Public interest litigation has been filed with India’s Supreme Court by John Brittas, a member of the Communist Party of India (Marxist) and member of parliament’s upper house, seeking a court-monitored probe into the Pegasus spyware scandal.
Saying that snooping would impact the Right to Free Speech and Expression, Brittas said it has raised concern among Indians.
He said in a statement on Sunday that despite being very serious, the federal government of India has not cared to investigate the allegations of using Israeli spyware for snooping.
Rather it had “made only a hopeful hope that the time-tested processes in our country are well-established to ensure that unauthorised surveillance does not occur”, he added.
The CPI-M member also raised concern about the gravity of snooping as he stated that if it was done by the federal government then it was done in an unauthorised way while if any foreign agency did it then it constituted an act of external aggression.

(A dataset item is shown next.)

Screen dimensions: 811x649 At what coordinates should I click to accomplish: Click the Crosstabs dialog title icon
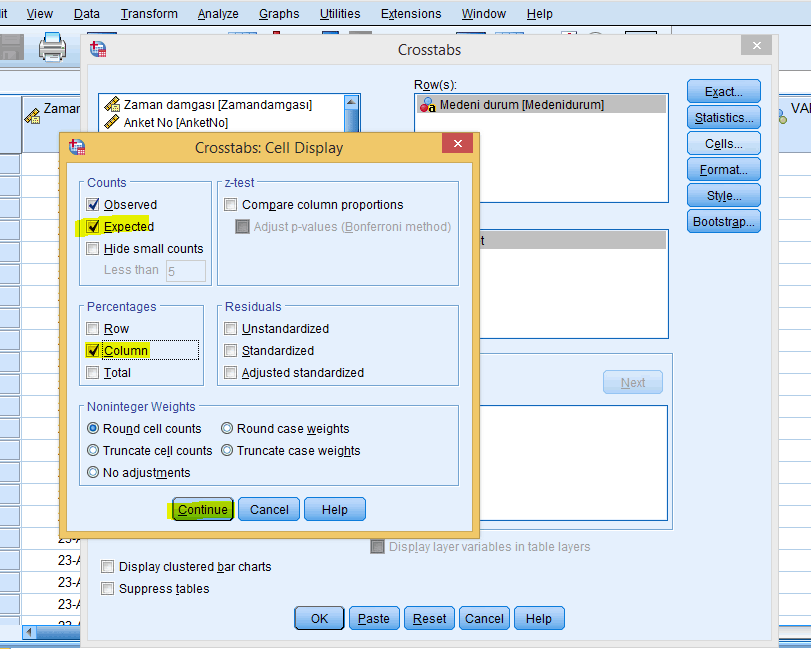tap(98, 49)

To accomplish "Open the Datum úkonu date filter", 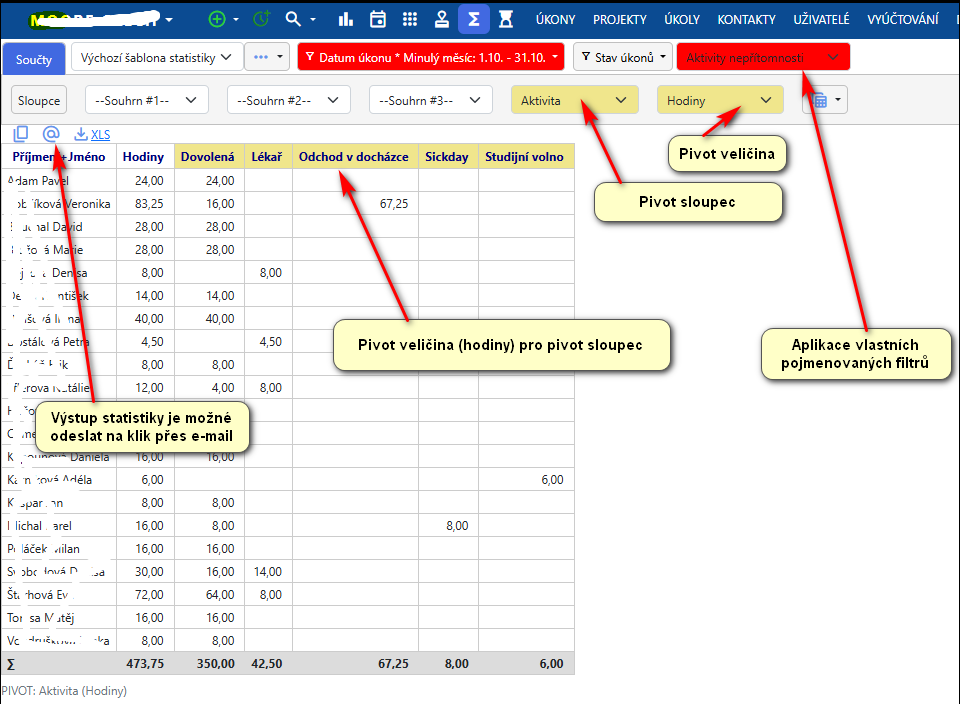I will point(430,58).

Reportedly, around 50,000 people including politicians, diplomats, activists and journalists across the globe have reportedly been snooped on by governments using the spyware programme Pegasus, made by an Israeli firm, NSO Group, that hacks phones.
However, India’s Information Technology Minister Ashwini Vaishnav on 19 July said in the lower house of the parliament that media reports on alleged snooping published a day before the start of the Monsoon Session of Parliament “cannot be a coincidence” and stressed that there is “no substance” behind the sensationalism.
However, he did not specify whether the Indian government was using Pegasus spyware.
NSO Group, the Israeli company which makes Pegasus spyware, claimed that the spyware was only sold to governments to prevent crime and terror attacks.